(Collected data)
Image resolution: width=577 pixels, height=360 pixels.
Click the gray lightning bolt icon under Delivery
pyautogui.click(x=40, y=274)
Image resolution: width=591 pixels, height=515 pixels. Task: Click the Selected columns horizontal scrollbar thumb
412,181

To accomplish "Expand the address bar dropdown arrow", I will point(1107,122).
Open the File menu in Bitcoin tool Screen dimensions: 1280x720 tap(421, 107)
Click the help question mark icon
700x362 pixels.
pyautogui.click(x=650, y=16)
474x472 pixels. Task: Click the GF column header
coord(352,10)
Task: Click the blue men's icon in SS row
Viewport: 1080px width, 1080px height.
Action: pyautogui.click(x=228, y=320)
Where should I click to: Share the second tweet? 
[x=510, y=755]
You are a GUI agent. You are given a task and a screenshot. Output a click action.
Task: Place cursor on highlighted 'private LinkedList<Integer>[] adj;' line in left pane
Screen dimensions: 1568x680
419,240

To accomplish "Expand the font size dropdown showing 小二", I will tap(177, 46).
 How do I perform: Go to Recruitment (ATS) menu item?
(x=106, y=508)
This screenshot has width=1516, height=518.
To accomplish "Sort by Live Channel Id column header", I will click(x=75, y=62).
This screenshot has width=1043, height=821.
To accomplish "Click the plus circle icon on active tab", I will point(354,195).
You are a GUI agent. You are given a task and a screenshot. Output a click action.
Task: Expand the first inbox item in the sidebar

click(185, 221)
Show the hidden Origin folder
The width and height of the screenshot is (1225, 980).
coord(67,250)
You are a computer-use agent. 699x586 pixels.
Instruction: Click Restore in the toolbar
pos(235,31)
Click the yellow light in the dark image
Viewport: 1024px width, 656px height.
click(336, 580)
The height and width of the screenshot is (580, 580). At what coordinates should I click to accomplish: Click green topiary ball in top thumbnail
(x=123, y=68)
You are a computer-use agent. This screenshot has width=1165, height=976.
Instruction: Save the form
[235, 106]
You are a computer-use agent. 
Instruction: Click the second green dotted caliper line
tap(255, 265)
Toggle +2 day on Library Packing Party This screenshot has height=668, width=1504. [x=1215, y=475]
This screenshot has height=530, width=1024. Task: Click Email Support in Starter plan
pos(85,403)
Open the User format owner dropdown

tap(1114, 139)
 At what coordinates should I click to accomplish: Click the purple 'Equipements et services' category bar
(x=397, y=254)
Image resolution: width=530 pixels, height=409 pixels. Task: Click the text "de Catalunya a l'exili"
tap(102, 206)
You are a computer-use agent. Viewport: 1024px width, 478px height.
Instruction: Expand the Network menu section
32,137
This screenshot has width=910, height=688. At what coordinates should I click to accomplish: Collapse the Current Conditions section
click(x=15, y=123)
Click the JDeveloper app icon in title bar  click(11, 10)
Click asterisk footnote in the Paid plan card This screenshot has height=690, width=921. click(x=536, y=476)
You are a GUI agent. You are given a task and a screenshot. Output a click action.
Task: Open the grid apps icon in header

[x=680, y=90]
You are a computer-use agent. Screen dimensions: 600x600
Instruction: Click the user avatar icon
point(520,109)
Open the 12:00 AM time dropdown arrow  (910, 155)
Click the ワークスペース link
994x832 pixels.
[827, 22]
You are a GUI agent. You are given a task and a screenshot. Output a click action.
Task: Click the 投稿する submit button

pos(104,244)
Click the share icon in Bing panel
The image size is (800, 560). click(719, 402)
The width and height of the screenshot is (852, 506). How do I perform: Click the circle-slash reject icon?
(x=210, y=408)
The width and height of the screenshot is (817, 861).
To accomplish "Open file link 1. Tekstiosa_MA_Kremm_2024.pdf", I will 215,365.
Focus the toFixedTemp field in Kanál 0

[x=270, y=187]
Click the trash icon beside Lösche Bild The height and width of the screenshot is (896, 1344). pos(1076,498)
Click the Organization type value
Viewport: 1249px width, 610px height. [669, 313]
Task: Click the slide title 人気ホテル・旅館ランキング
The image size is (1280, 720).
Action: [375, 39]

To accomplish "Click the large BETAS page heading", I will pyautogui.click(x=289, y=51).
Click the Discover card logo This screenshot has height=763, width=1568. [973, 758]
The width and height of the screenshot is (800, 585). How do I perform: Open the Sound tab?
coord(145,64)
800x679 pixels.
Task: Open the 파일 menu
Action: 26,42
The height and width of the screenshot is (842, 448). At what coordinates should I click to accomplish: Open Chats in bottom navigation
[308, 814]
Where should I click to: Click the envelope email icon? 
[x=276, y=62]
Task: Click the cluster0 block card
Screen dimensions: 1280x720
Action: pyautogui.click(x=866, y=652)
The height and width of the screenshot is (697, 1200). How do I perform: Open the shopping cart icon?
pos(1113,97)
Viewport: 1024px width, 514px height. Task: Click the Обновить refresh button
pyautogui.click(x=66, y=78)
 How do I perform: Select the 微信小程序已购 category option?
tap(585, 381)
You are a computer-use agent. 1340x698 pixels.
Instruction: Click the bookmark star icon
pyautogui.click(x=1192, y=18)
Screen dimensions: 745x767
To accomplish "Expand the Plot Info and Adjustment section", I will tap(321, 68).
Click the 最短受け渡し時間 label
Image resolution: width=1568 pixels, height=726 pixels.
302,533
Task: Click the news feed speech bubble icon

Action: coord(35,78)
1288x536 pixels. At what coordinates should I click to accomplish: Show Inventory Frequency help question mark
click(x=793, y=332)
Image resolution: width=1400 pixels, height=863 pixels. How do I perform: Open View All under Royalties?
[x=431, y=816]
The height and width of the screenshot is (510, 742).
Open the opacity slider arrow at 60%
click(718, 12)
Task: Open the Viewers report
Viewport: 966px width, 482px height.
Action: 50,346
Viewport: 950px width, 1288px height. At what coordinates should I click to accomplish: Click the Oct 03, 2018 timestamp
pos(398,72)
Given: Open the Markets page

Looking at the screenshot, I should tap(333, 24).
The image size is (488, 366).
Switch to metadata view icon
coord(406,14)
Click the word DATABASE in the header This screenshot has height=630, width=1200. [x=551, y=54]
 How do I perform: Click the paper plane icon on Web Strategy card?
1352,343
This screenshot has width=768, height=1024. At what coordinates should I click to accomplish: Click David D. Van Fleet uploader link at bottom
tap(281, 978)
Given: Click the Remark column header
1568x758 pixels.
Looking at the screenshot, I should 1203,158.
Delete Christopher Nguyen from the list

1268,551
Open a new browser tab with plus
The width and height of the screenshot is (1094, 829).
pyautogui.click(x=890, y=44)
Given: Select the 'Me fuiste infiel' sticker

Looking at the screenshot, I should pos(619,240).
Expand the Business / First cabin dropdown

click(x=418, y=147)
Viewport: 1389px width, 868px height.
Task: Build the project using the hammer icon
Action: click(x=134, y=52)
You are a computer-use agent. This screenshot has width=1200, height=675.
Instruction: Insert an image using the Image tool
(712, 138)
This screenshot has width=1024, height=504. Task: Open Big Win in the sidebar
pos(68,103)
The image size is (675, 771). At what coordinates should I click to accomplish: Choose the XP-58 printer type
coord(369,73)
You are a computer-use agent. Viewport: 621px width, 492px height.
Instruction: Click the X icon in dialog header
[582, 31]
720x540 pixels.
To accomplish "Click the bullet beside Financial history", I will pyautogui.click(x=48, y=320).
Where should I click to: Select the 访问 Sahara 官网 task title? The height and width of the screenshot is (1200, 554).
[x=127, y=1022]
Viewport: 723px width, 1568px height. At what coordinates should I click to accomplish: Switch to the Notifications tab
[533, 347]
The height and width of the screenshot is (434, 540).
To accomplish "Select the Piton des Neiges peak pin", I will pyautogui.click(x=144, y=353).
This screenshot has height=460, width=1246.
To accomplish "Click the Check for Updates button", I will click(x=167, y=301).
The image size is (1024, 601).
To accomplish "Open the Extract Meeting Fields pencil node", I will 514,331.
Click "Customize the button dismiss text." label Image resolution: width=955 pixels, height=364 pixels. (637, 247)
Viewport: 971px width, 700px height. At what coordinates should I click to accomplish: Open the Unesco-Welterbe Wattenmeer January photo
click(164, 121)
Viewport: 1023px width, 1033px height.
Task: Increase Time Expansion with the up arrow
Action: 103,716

■ **Work request**:
Return only the part of the records above that opens with the line containing "This screenshot has height=460, width=1246." and closes with the line containing "pixels. (637, 247)", ends included.

■ **Reply**:
This screenshot has height=460, width=1246.
To accomplish "Click the Check for Updates button", I will click(x=167, y=301).
The image size is (1024, 601).
To accomplish "Open the Extract Meeting Fields pencil node", I will 514,331.
Click "Customize the button dismiss text." label Image resolution: width=955 pixels, height=364 pixels. (637, 247)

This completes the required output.